WATCH: FEMA Administrator Brock Long calls Puerto Rico studies “frustrating” #MTP@FEMA_Brock: “You might see more deaths indirectly as time goes on… Spousal abuse goes through the roof. You can’t blame spousal abuse after a disaster on anyone” pic.twitter.com/PcDGCiJyGd
— Meet the Press (@MeetThePress) September 16, 2018
As Hurricane Florence continues to savage the Carolinas, FEMA Administrator Brock Long on Sunday defended the president in undermining academic studies tying thousands of deaths to last September’s hurricane in Puerto Rico. The studies were “all over the place,” said Long in an interview with NBC’s “Meet the Press.” “I don’t know why the studies were done.”
A George Washington University study found that 2,975 people died as a result of Hurricane Maria—a number that Donald Trump has repeatedly denied on Twitter over the past week, characterizing the death toll as a conspiracy by “Democrats” to “make me look as bad as possible.”

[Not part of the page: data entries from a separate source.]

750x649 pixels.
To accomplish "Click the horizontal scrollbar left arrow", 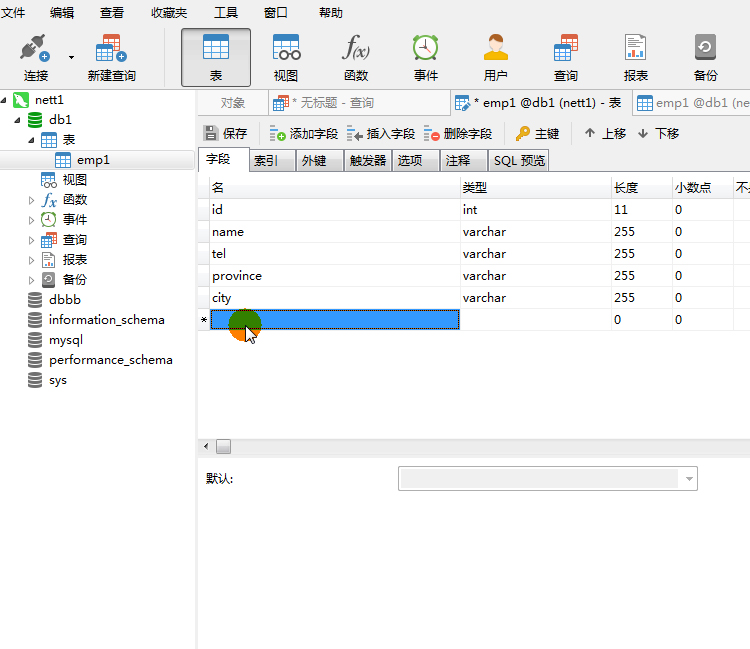I will (207, 446).
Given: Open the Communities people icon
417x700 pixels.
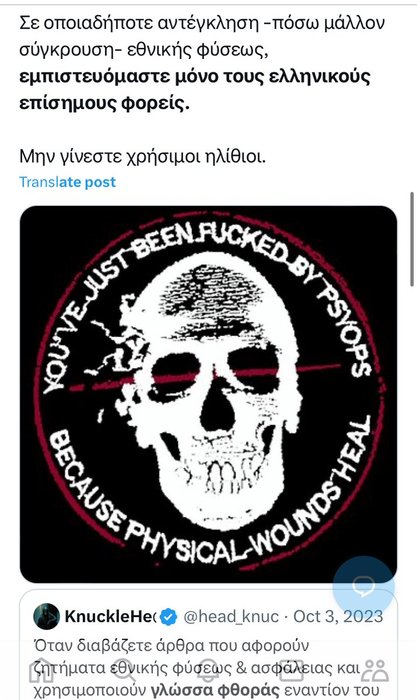Looking at the screenshot, I should click(x=375, y=670).
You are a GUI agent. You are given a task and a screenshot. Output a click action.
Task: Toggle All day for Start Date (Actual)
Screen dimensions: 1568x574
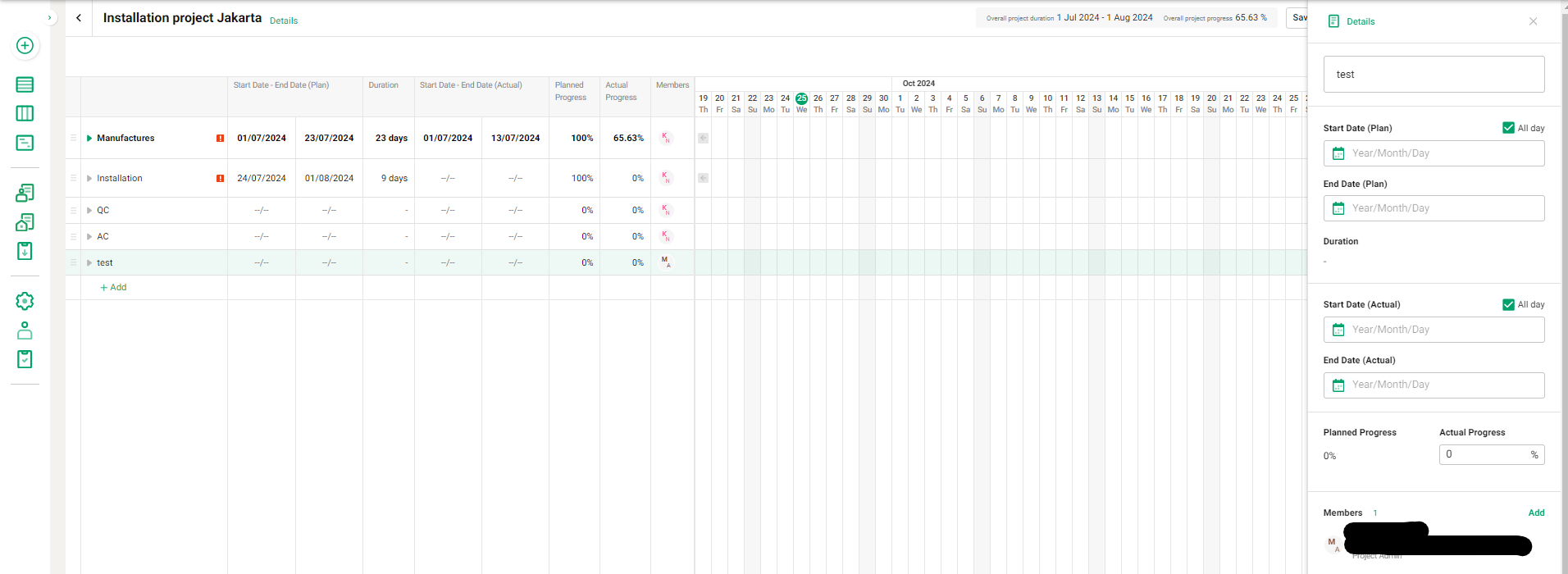(1508, 304)
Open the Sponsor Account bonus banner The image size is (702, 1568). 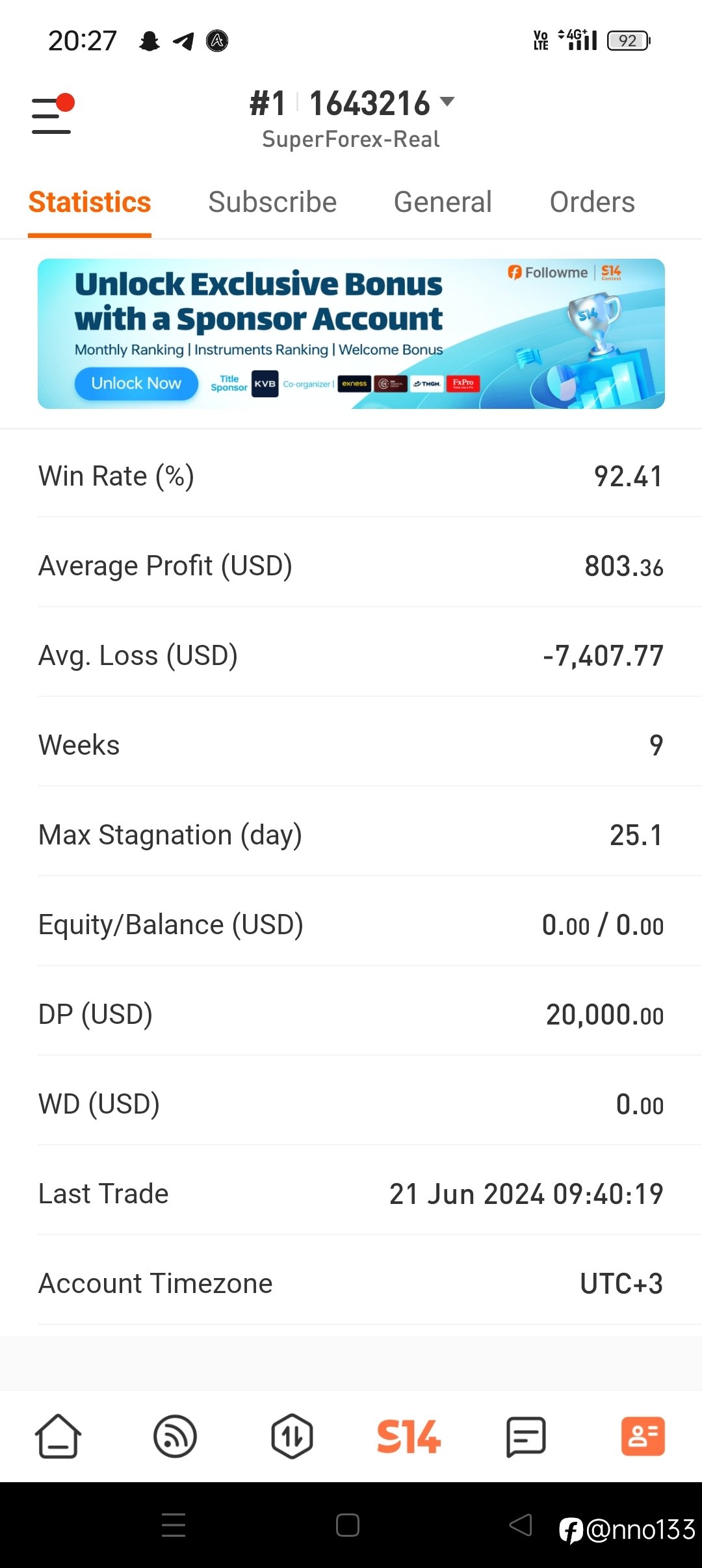(351, 333)
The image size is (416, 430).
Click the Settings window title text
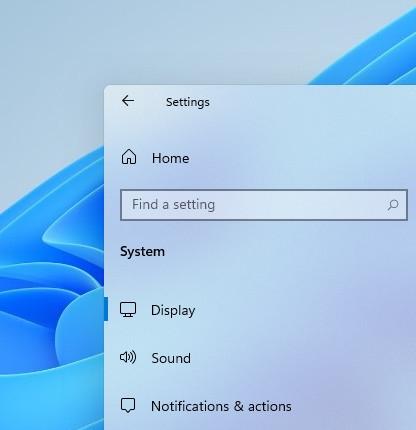pyautogui.click(x=188, y=102)
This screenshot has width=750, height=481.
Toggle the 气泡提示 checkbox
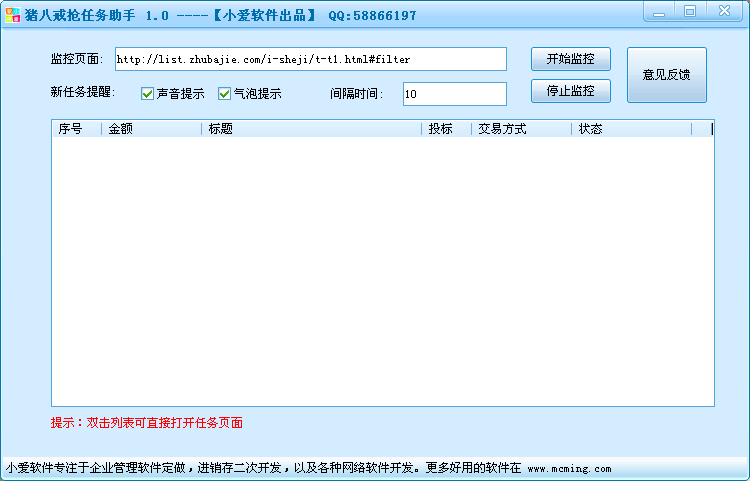[224, 94]
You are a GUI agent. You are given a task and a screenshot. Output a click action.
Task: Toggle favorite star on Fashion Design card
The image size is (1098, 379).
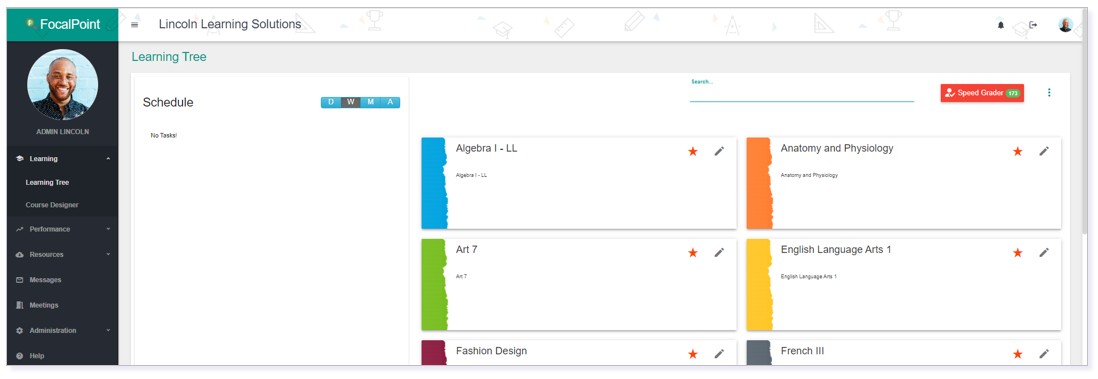693,354
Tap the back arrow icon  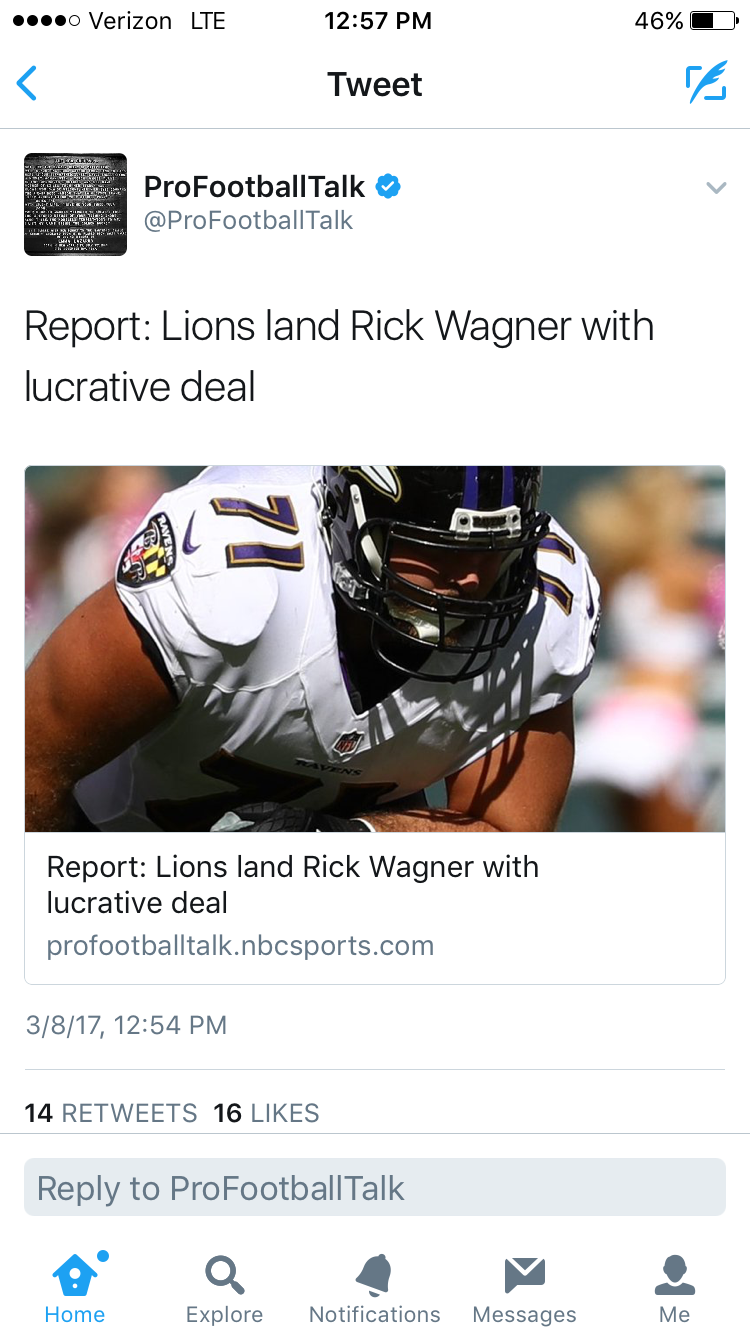(x=27, y=84)
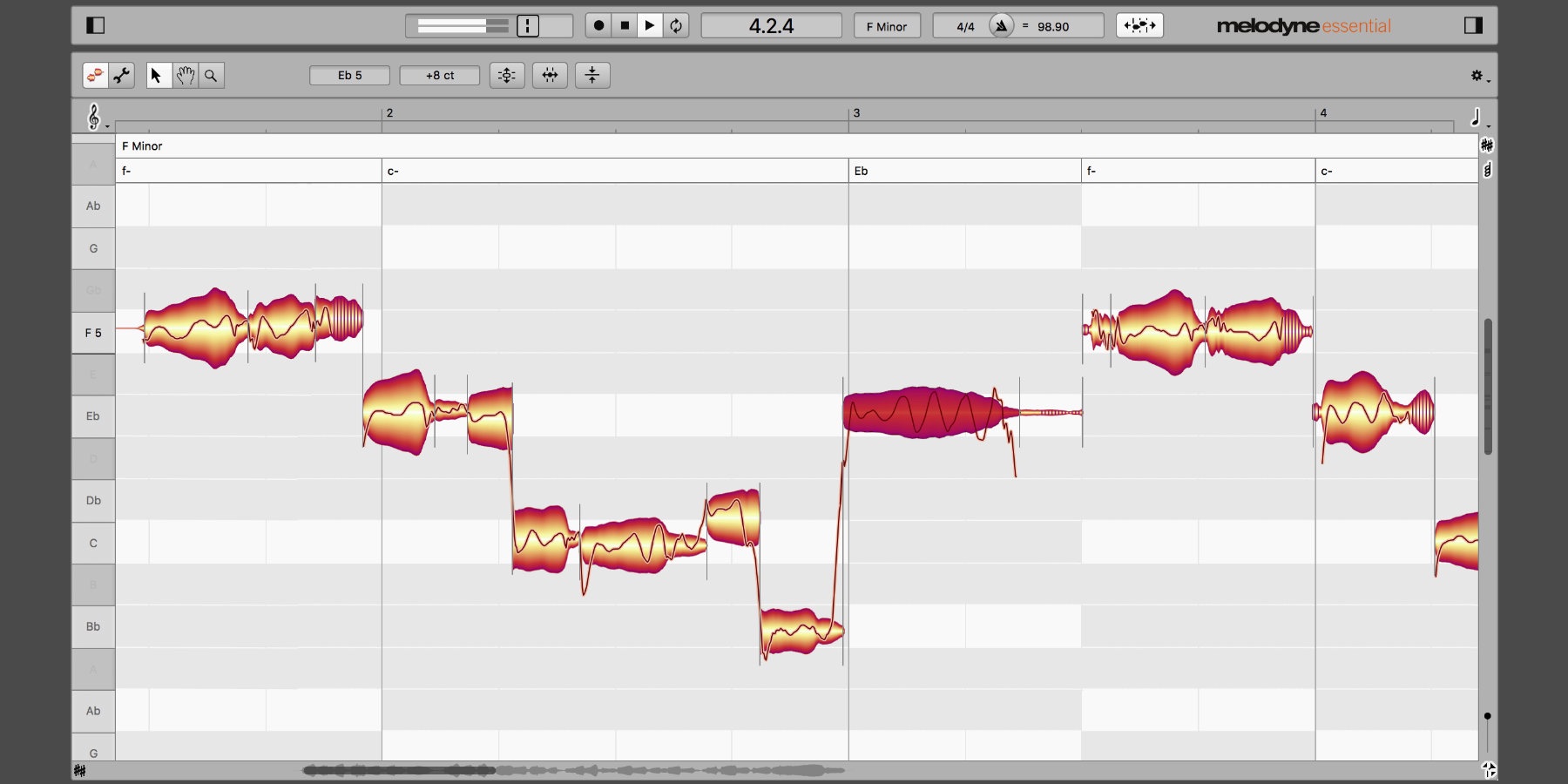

Long explained, “What we’ve got to do is figure out why people die from direct deaths, which is the wind, the water and the waves, buildings collapsing.” He added that FEMA doesn’t count deaths, but relies on counts from local county coroners. “You might see more deaths indirectly occur as time goes on because people have heart attacks due to stress,” he said. “They fall off their house trying to fix their roof, they die in car crashes because they went through an intersection where the step lights weren’t working.”
Long also noted that “all kinds of studies” have found that “spousal abuse goes through the roof” after natural disasters. “You can’t blame spousal abuse after a disaster on anybody.”
Long also defended himself amid allegations that he misused federal vehicles in contravention of departmental rules. Long vowed to stay on in his role while a federal watchdog investigates. “I’m here to serve my country every day. That’s all I do,” he said. “And when it’s over, whenever it ends, I’m ready to go back home, love my family.”
The Trump Administration’s Puerto Rico denials are continuing in the devastating wake of Hurricane Florence, which has so far claimed at least 14 lives—a number officials expect to rise.